Most analysts agree that this necessary adjustment to stock market prices was overdue with valuations, particularly in Saudi Arabia, at unsustainable levels. In short, the madness of crowds had driven prices way beyond anything reasonable and a crash was inevitable.
However, stock markets can never be entirely isolated from the societies in which they trade. To take the Dubai Financial Market, for example, some 300,000 local residents are registered in the market, and at the very least many will have seen their savings evaporate; in Saudi Arabia some estimates suggest up to a quarter of the population may have been trading on the local bourse.
Bad for consumer spending
When people lose money they become more cautious about spending at the very minimum, and at the other extreme are the margin traders who have been wiped out and lost everything. This removes both discretionary and some non-discretionary spending from an economy.
It is easiest to perceive this through extreme examples. The trader who would have bought a fast car will not buy one. The second holiday in London will be cancelled. For the less affluent plans for a lavish wedding for a younger member of the family will go. There is also a sense in which after a period of excess spending due to stock market gains, there is no need to consume more.
Even worse for banks
So much for lower consumer spending, a stock market crash also has serious implications for the banks and financial sector. Brokers will go broke for lack of stock trades but for the banks the problems are with their profligate lending policies during the boom which now come home to roost.
The banks will see bad loans grow, and have to increase provisions reducing their own profitability and ability to lend. The slowing of credit growth in the local economy will have a further impact compounding a marginal weakening of consumer spending. Indeed, it is arguable that a credit crunch is the most dangerous side-effect of a stock market crash.
This is also the mechanism whereby a stock market crash can cross-over into the real estate sector. It is true that not all stock market investors that have lost money would have bought a home, but if the banks tighten up on lending criteria that will reduce the availability of cash for anyone who wishes to do so.

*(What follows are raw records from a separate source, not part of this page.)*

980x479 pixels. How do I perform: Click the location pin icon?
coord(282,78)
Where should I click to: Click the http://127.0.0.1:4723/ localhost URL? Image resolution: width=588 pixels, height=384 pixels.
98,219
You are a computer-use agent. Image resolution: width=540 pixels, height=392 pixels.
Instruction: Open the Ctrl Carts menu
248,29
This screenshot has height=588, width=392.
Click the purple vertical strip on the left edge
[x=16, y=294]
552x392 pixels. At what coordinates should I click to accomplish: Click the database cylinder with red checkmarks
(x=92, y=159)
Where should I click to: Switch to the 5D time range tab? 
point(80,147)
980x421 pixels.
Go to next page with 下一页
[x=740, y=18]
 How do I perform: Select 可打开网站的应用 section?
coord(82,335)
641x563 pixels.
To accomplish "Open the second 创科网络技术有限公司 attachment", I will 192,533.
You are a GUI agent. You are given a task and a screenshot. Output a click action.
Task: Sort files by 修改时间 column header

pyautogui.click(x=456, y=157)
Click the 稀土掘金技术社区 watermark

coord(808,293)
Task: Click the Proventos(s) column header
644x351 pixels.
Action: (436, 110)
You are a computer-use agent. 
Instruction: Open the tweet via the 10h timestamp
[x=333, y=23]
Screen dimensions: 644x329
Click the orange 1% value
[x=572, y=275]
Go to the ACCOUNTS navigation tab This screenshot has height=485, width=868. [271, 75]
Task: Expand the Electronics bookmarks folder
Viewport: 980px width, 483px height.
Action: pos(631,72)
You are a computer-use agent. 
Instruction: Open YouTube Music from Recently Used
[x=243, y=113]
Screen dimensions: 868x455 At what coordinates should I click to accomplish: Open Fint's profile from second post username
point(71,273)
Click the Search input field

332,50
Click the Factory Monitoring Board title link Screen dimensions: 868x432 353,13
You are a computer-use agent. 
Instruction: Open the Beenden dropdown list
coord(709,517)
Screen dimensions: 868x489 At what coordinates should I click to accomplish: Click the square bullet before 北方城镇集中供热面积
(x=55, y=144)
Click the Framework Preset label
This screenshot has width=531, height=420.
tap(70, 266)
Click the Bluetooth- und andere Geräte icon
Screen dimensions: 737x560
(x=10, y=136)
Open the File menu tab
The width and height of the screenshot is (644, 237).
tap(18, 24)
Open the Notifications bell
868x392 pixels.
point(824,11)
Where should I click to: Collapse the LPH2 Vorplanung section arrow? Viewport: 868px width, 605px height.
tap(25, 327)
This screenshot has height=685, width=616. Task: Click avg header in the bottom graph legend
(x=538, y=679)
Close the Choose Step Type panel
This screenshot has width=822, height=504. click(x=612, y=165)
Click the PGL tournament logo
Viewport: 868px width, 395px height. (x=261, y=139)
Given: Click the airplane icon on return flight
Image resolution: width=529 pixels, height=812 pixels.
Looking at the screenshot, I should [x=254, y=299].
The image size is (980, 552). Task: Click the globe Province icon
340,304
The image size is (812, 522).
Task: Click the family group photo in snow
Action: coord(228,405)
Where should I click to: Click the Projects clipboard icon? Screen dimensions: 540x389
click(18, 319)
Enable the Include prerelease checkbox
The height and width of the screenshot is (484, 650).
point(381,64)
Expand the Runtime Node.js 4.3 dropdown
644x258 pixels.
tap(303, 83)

Tighter money from the banks will also impact on the ability of developers to raise cash for real estate projects, and so reduce development activity.
Thus while a stock market crash in the Arab world is not going to stop economic growth at a time of very high oil prices, this is most definitely going to slow down economic growth from what was an unsustainable level to something more appropriate for the size of local economies. This might even be a good thing in the long-run.